Worst of all, though, are the continual updates on Mrs S. via his nightly phone calls — ‘I love you too, honey’ — as well as shots of Mrs S. growing bigger by the minute while hoping Mr S. will be back in time. This seems almost shockingly narcissistic, as if they are the first couple ever to have a baby. I guess that if you write and direct your own films there is no one to shake you and say, ‘Listen, people have been having babies for 600 million years. There is nothing special about it. Birds do it, bees do it, and even educated fleas do it!’ They should have simply got over themselves.
Where in the World Is Osama Bin Laden? is like a Spot lift-the-flap book. Is Osama behind the sofa? No. Is Osama under the bed? No. Is Osama in the wardrobe? No. And just what is the point of books of this kind if Spot isn’t under any of the flaps?
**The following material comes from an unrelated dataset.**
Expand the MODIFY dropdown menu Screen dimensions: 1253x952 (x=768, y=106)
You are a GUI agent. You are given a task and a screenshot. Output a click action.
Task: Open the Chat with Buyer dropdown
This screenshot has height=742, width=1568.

Spurlock never finds Osama (I think you’d have heard if he had; so I’m not spoiling anything) and even turns back at a border in Pakistan which warns foreigners not to go any further because ‘it’s not going to change things for my kid’. Spurlock’s conclusion, at the end, is only that ‘there are a lot more people out there like us than there are like him’. Well, yes, because if there were a lot more people out there like him rather than like us, there wouldn’t be any world left to worry about. And everything has moved on from Osama anyway. Even he may not be the point any more.